Confusing adoption with engagement. Engagement measurements reveal how involved people are with the product, how much they use it. Adoption only focuses on new usage, either internal (new features used for the first time by existing users) or external (new users beginning to use existing features). I’ve seen people use adoption and engagement interchangeably and confuse between them. While they are related, they are not the exact same thing. Nit picky, yet using terminology consistently and correctly increases comprehension and shared team understanding.
Three adoption metrics
Adoption rate: The percentage of new users of a feature. The formula for calculating adoption rate is: Adoption rate = number of new users / total number of users.
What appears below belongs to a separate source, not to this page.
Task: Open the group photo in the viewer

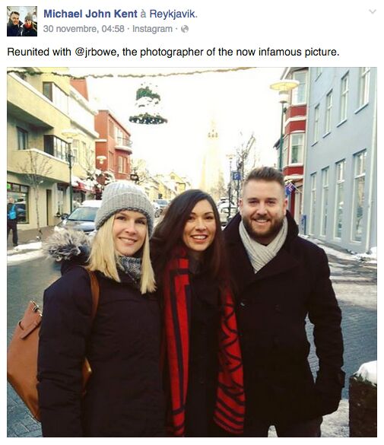Action: (192, 252)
For example, if you have a total of 1,000 users, of which 250 are new, then your adoption rate is 25% (250/1,000). The adoption rate should always be calculated for a specific time period. For example, if you calculate an adoption rate for the month of July, you would use the total number of users who used the feature for the first time any day between July 1 and 31. You will then divide that number by the total number of users on July 31, the last day of the month.
Time-to-first [key action]: The mean time it takes a new user to try an existing feature, or an existing user to try a new feature for the first time. That time can be associated with understanding the value of the feature, getting curious about it because of its name and promise, or context that makes the feature an attraction. For example:
- Time to first click a navigation item from when a user opened the homepage is 4.7 seconds.
- Time to first usage of a hotel concierge service from checking-in time is 16.5 hours.
- Time to first transaction on an eCommerce website from when an account is first created is 21 days.
I would recommend on identifying key actions with the product or service first and not measure this metric for every single small action that can be taken.
Percentage of users who [performed key action] for the first time: A slightly different way to examine the first time experience. What percentage of users have performed an action you care about for the first time in a given time period. For example, “86% of users purchased at least three products through our mobile app in the month of July.”
Taking action on adoption data
User adoption data is actionable. Here are some examples for actions you can take with it:
- Start an onboarding team and set adoption goals. Challenge an onboarding (or any other) team to get better scores for user adoption by setting goals. Set adoption goals for critical, revenue-generating features and for internal and external adoption.
- Look into perceived value. In case your adoption rates are not high or as high as expected, conduct qualitative research to better understand what makes new users adopt existing features, and existing users to adopt new features.
- Conduct first click tests. First click tests are helpful in identifying what are people’s first choice for clicking given a specific task. Combine it with a short conversation and you are on the path to improve adoption rates.
You only have one chance to make a great first impression. Adoption metrics provide you with solid data and wisdom about that first impression from the perspective of your audience. Adoption metrics are behavioral, unbiased, and actionable. They are extremely helpful for large-scale data analysis and uncover an important aspect of the user experience.